> Activity
Nothing but a full, exact copy of the data is needed.

> Supplied data
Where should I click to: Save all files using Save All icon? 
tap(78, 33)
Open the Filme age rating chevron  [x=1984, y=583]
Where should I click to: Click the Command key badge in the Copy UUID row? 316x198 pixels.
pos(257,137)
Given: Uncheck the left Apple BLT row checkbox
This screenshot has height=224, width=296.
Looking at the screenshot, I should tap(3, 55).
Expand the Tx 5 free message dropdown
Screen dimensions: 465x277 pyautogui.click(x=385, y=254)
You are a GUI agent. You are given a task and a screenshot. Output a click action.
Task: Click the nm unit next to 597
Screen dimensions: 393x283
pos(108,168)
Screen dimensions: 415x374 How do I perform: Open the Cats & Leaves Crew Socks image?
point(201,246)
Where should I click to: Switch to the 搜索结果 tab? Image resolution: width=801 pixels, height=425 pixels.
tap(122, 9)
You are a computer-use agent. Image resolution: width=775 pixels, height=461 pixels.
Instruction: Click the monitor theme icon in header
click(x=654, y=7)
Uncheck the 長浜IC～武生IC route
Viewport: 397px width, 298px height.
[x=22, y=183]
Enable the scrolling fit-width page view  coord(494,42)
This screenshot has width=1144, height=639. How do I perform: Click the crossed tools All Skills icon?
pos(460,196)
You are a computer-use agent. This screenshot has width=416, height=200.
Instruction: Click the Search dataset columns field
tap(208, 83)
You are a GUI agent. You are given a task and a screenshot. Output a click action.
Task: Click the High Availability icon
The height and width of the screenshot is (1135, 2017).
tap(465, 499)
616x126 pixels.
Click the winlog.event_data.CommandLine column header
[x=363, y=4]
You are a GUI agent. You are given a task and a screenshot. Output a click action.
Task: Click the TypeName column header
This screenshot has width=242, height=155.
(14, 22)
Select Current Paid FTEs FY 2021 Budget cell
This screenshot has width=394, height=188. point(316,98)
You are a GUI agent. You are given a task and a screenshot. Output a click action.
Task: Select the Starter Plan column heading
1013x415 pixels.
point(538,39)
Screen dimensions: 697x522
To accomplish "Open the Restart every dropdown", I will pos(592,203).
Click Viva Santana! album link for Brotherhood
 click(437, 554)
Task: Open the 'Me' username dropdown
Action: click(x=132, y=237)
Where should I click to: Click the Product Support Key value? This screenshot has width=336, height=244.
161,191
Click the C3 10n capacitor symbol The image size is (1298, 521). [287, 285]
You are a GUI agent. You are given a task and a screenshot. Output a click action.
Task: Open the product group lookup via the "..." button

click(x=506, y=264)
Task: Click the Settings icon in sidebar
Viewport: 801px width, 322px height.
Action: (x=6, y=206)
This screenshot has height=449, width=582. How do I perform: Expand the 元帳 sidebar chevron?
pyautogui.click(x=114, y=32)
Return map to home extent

> Solution below
Where should I click to: Save all files using Save All icon? 
tap(78, 33)
Open the Filme age rating chevron  [x=1984, y=583]
Where should I click to: Click the Command key badge in the Copy UUID row? 316x198 pixels.
pos(257,137)
Given: Uncheck the left Apple BLT row checkbox
This screenshot has height=224, width=296.
Looking at the screenshot, I should tap(3, 55).
Expand the Tx 5 free message dropdown
Screen dimensions: 465x277 pyautogui.click(x=385, y=254)
You are a GUI agent. You are given a task and a screenshot. Output a click action.
Task: Click the nm unit next to 597
Screen dimensions: 393x283
pos(108,168)
Screen dimensions: 415x374 How do I perform: Open the Cats & Leaves Crew Socks image?
point(201,246)
Where should I click to: Switch to the 搜索结果 tab? Image resolution: width=801 pixels, height=425 pixels.
tap(122, 9)
You are a computer-use agent. Image resolution: width=775 pixels, height=461 pixels.
Instruction: Click the monitor theme icon in header
click(x=654, y=7)
Uncheck the 長浜IC～武生IC route
Viewport: 397px width, 298px height.
[x=22, y=183]
Enable the scrolling fit-width page view  coord(494,42)
This screenshot has width=1144, height=639. How do I perform: Click the crossed tools All Skills icon?
pos(460,196)
You are a computer-use agent. This screenshot has width=416, height=200.
Instruction: Click the Search dataset columns field
tap(208, 83)
You are a GUI agent. You are given a task and a screenshot. Output a click action.
Task: Click the High Availability icon
The height and width of the screenshot is (1135, 2017).
tap(465, 499)
616x126 pixels.
Click the winlog.event_data.CommandLine column header
[x=363, y=4]
You are a GUI agent. You are given a task and a screenshot. Output a click action.
Task: Click the TypeName column header
This screenshot has width=242, height=155.
(14, 22)
Select Current Paid FTEs FY 2021 Budget cell
This screenshot has width=394, height=188. point(316,98)
You are a GUI agent. You are given a task and a screenshot. Output a click action.
Task: Select the Starter Plan column heading
1013x415 pixels.
point(538,39)
Screen dimensions: 697x522
To accomplish "Open the Restart every dropdown", I will pos(592,203).
Click Viva Santana! album link for Brotherhood
 click(437, 554)
Task: Open the 'Me' username dropdown
Action: click(x=132, y=237)
Where should I click to: Click the Product Support Key value? This screenshot has width=336, height=244.
161,191
Click the C3 10n capacitor symbol The image size is (1298, 521). [287, 285]
You are a GUI agent. You are given a task and a screenshot. Output a click action.
Task: Open the product group lookup via the "..." button

click(x=506, y=264)
Task: Click the Settings icon in sidebar
Viewport: 801px width, 322px height.
Action: (x=6, y=206)
This screenshot has height=449, width=582. How do I perform: Expand the 元帳 sidebar chevron?
pyautogui.click(x=114, y=32)
Return map to home extent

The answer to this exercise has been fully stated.